WASHINGTON (December 10, 2019)—A congressional conference committee has agreed to include the creation of a space force in a must-pass defense bill in exchange for paid parental leave benefits for federal workers. What is missing from the debate over the horse trade, according to the Union of Concerned Scientists (UCS), is the fact that a space force is a very bad idea.

Below is a statement by Laura Grego, a physicist and senior scientist in the Global Security Program at UCS.

“At best a space force is a distraction from what is necessary to ensure space security in the face of rapid technological and geopolitical changes. At worst, it would prompt a space arms race that would threaten U.S. military and civilian satellites, not protect them. Diplomacy, not bureaucratic reorganization is urgently needed.

“The Pentagon insists that keeping space predictable and safe is the core purpose of whatever reorganization they do. To be sure, that mission is important and stabilizing, but it doesn’t need a new military service. Creating a new military service focused on space will create bureaucratic incentives to hype the space weapons threat and build new weapons. Pentagon officials emphasize that Russia and China are developing anti-satellite technology, but they leave out the fact that the United States is far ahead in sophistication as well as capacity of such technology.

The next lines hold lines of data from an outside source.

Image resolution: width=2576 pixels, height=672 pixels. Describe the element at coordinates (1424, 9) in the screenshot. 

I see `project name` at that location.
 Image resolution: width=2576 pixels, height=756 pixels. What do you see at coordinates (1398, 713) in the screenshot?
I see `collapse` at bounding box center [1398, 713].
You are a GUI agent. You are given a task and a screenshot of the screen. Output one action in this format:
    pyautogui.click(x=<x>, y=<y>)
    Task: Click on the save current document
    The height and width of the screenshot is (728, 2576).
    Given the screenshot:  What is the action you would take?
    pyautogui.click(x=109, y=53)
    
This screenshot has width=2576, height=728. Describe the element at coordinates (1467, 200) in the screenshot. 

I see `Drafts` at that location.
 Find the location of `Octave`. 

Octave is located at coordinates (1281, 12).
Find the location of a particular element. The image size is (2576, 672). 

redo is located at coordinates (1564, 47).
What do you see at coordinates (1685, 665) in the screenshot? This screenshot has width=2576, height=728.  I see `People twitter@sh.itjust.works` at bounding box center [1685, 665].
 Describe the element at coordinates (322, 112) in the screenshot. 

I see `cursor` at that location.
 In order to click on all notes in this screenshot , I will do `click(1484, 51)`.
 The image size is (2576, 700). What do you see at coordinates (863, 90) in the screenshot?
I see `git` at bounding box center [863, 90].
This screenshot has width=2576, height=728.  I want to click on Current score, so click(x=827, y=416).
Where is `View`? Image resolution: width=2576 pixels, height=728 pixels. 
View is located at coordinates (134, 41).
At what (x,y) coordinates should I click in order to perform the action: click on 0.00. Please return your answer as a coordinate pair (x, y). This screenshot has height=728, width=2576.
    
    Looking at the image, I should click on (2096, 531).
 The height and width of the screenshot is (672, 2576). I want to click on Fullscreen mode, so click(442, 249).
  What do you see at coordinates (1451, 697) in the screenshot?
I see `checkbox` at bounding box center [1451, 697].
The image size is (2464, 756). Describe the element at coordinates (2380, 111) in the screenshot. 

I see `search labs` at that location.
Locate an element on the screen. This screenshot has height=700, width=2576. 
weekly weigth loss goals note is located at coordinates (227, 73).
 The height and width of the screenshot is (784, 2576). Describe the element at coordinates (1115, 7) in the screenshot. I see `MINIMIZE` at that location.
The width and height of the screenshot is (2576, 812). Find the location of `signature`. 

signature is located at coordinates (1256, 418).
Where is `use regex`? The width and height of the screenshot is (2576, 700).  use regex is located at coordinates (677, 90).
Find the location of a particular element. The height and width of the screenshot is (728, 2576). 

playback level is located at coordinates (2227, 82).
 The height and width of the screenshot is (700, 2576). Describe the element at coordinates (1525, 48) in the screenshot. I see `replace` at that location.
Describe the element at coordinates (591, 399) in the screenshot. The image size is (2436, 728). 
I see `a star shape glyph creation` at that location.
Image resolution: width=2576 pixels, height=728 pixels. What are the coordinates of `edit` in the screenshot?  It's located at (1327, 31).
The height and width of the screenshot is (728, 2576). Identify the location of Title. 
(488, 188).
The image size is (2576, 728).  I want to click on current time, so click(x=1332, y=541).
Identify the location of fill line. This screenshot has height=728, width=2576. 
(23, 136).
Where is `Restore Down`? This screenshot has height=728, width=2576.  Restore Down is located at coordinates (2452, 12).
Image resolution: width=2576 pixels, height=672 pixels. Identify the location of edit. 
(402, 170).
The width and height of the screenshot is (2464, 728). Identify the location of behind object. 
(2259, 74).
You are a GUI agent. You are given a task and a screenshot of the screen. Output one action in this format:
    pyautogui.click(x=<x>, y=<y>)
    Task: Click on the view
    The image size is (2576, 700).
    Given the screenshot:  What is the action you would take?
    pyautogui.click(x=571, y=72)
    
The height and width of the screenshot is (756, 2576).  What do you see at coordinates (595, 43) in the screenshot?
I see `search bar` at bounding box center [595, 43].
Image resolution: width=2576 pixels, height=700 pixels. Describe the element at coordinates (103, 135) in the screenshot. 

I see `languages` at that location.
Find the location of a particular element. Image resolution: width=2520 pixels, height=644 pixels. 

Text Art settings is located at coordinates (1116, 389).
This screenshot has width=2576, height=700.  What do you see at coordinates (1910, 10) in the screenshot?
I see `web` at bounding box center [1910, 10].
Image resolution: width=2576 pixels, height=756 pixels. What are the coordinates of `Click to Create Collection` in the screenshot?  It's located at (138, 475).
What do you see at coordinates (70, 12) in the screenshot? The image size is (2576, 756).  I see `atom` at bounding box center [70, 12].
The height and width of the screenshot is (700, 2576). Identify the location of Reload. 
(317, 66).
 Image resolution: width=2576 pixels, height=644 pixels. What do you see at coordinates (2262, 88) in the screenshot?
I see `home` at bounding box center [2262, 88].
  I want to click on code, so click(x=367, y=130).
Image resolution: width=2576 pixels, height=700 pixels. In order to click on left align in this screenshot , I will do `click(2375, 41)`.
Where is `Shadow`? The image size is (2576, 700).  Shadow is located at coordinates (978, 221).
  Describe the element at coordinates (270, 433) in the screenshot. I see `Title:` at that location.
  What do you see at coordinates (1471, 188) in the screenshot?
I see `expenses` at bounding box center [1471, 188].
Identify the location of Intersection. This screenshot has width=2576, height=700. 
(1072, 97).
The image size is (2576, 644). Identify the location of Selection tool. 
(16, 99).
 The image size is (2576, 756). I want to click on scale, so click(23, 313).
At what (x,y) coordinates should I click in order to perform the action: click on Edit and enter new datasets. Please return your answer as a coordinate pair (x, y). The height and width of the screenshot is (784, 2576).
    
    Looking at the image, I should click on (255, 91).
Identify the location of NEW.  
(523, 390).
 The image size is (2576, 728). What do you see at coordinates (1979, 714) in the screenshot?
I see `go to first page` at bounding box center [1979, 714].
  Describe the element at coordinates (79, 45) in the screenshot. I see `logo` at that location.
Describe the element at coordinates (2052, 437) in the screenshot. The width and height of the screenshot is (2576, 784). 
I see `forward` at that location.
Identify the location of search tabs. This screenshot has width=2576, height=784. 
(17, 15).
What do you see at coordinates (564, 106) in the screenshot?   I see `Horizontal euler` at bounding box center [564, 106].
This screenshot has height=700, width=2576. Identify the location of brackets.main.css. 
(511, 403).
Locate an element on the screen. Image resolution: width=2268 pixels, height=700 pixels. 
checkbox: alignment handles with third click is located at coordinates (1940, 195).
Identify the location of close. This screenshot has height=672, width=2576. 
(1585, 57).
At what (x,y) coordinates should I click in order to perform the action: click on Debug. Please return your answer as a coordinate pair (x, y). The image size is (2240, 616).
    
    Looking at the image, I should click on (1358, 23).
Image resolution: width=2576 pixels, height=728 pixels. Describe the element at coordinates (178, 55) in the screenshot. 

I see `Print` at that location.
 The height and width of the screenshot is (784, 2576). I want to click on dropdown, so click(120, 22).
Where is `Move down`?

“In fact, having anti-satellite weapons will do very little to keep one’s own satellites safe from attack. And unconstrained space weapons development will lead to a competition that makes space more dangerous, costly and unpredictable to use.

“In the absence of any international agreements about protecting satellites and the outer space environment, more countries are developing weapons that can destroy satellites in orbit. Earlier this year, for example, India successfully tested its anti-satellite system, obliterating its own satellite. It proudly proclaimed that it had joined the ‘elite club of space powers.’

“Testing anti-satellite technology, much less engaging in an actual conflict in space, can have profound ripple effects. The destruction of a single large satellite in low Earth orbit could more than double the amount of dangerous debris in the orbits most often used for weather observations, earth imaging and space-based internet service.

“We all would be better off with international agreements that constrain conduct and particularly dangerous technologies in space. The international community has struggled to overcome ideological divisions to reach agreements, but the benefits of continuing to try are obvious. Despite the United States having the most investment in space—nearly half of all satellites—it has put very little time into diplomatic efforts to keep space safe.

“Keeping space safe is critical, not just for military purposes, but for the billions of civilians who rely on the nearly 2,000 satellites circling the planet, the vast majority of which are non-military, which provide critical communications and economic services.”